Лишь в пятнадцать лет, когда она попала в класс к Христиану Петровичу Иогансону, Маля не только почувствовала вкус к учению, но стала заниматься с настоящей страстью. Кшесинская обнаружила незаурядный талант и огромный творческий потенциал. Об Иогансоне она вспоминала: «Он был не только учителем, но и вдохновенным творцом-романтиком. Будучи человеком умным и очень наблюдательным, он делал весьма меткие замечания, оказавшие большое влияние на наше артистическое развитие. Каждое движение имело у него определенное значение и выражало какую-либо мысль или настроение. Именно этому он и старался нас научить».

Весной 1890 года Матильда окончила училище экстерном и как Кшесинская 2-я была зачислена в труппу Мариинского театра. Кшесинской 1-й была ее сестра Юлия, служившая в кордебалете Мариинки с 1883 года. Уже в первый свой сезон Кшесинская станцевала в двадцати двух балетах и двадцати одной опере (тогда было принято делать в оперных представлениях танцевальные вставки). Роли были небольшие, но ответственные и позволяли Мале блеснуть своим талантом.

В старости Матильда писала о жизни в училище: «Все контакты между мальчиками и девочками были строго запрещены, и требовалась незаурядная ловкость и изобретательность, чтобы обменяться записочками или хотя бы улыбками. Во время репетиций и уроков танца классные дамы зорко следили за тем, чтобы между мальчиками и девочками не было никаких многозначительных взглядов и условных жестов. И все же нам каким-то образом всегда удавалось переброситься словом и пофлиртовать. Это давно стало традицией, и у каждой из нас был приятель, с которым мы могли пококетничать. Такая игра доставляла нам огромное удовольствие. Наши мимолетные романы и увлечения были совсем еще детскими. Однако, несмотря на все запреты и строгий, почти монастырский уклад жизни, бывали случаи, когда возникшая между учениками симпатия перерастала в настоящую любовь».

Зато летом в Красницах царили совсем другие правила. К Кшесинским постоянно приезжали гости из Петербурга, особенно много их было по субботам и воскресеньям. Любили к ним наведываться и соседи, среди которых преобладали молодые люди.

Матильда росла умной и развитой девочкой. О таких А.П. Чехов писал, что они «с двенадцати лет научились не замечать этих несносных мужчин».
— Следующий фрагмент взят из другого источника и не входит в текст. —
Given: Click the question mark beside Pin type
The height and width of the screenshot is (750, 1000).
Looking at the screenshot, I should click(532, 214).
О своих увлечениях Матильда вскользь упоминает в «Воспоминаниях»: «Четырнадцатилетней девочкой я стала кокетничать с молодым англичанином Макферсоном. Я не была в него влюблена, но мне нравилось флиртовать с красивым и элегантным юношей. В день моего рождения он приехал к нам со своей невестой, и это больно задело меня. Такого оскорбления я стерпеть не могла и решила отомстить. Выждав подходящий момент, когда все собрались за столом и англичанин сел рядом с ней, я, как бы случайно, завела разговор о том, что люблю рано утром, еще до утреннего кофе, ходить в лес за грибами.
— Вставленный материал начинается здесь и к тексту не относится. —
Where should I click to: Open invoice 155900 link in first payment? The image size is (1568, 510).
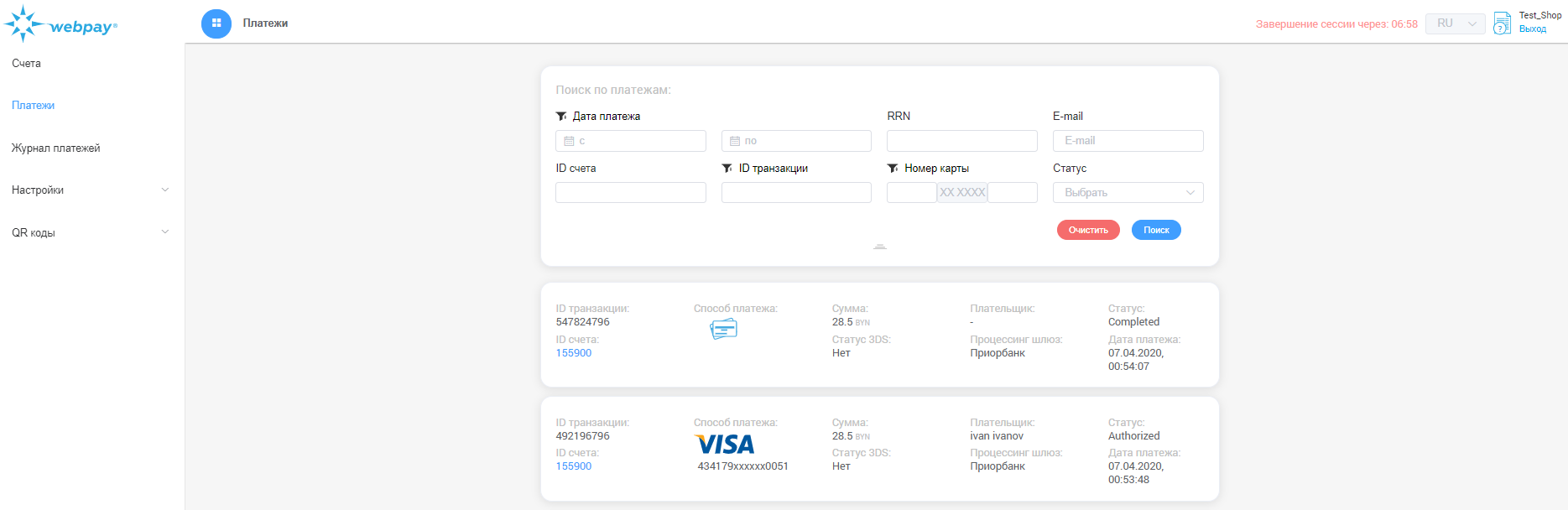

Я с воодушевлением описала прелести ранней прогулки в надежде, что рыбка попадется на крючок. Ждать пришлось недолго. Макферсон любезно попросил разрешения меня сопровождать. Бросив взгляд на его спутницу, я секунду помолчала, а потом сказала, что не возражаю, если он получит на это ее разрешение. Это было сказано в присутствии всех гостей, и ей не оставалось ничего другого, как согласиться. На следующее утро мы с Макферсоном чуть свет отправились в лес за грибами. Он подарил мне прелестное портмоне из слоновой кости, украшенное незабудками. Подобный подарок как нельзя лучше подходил такой девушке, как я. Со сбором грибов в то утро у меня не ладилось, а под конец прогулки вообще создалось впечатление, что англичанин напрочь забыл о своей невесте. После этого я стала получать от него любовные письма и цветы. Но очень скоро это развлечение мне надоело. И все же его свадьба с этой девушкой расстроилась. Это был первый грех, который я взяла на душу».
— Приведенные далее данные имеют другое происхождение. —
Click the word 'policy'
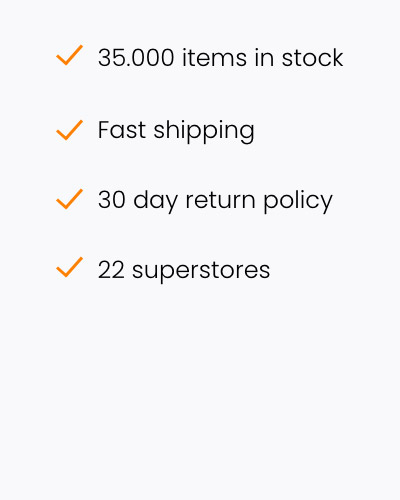Image resolution: width=400 pixels, height=500 pixels. 298,201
Впервые Маля вышла на сцену в первый год после поступления в училище. 30 августа 1881 года она вместе с другой ученицей, Андресон, на сцене Большого театра в балете «Дон Кихот» выступила в роли марионетки, которую великан водил на шнурочках. Танец исполнялся на пуантах. «Я не испытывала никакого страха и была очень счастлива», – вспоминает Матильда об этом выступлении.